In the form you will receive the user with the __init__ function:

class SampleForm(Form):
    def __init__(self, user, *args, **kwargs):
        super(SampleForm, self).__init__(*args, **kwargs)
        self.user = user
👤wuerg

5👍

Just so you know, with Django 1.4 and generic class based CreateView and UpdateView, a self.instance is populated on each model form, which allows you to compare the POSTed email vs the current user email.

Here is a code sample, using mixin

class EmailUniqueMixin(object):
    """
    Ensure each User's email is unique
    on the form level
    """
    def clean_email(self):
        email = self.cleaned_data['email']
        existing_email = User.objects.filter(email=email).exclude(pk=self.instance.id)
        if existing_email:
            raise forms.ValidationError('That email address already exists')
        else:
            return email

1👍

Not that I’m aware of. One way to handle this is have your Form class’s __init__ take an optional email parameter, which it can store as an attribute. If supplied at form creation time, it can use that during validation for the comparison you’re interested in.

👤ars

0👍

When you instantiate the form in the view, it is possible to pass an instance by parameter and use it inside the form.

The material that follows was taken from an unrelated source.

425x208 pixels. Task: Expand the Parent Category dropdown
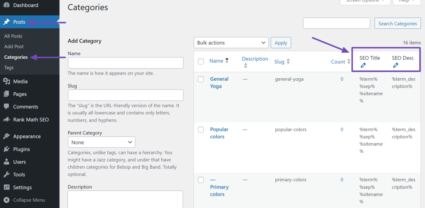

form = YourModelForm(request.POST, instance=request.user)

In the form, you must access this way:

 if *self.instance.email* == email:
    return email

0👍

We can use get_form method:

class SampleView(View):
    def get_form(self, request, *args, **kwargs):
        form = super().get_form(request, *args, **kwargs)
        form.request_user = request.user
        return form

class SampleForm(Form):
    def clean_email_address(self):
        email = self.cleaned_data['email_address']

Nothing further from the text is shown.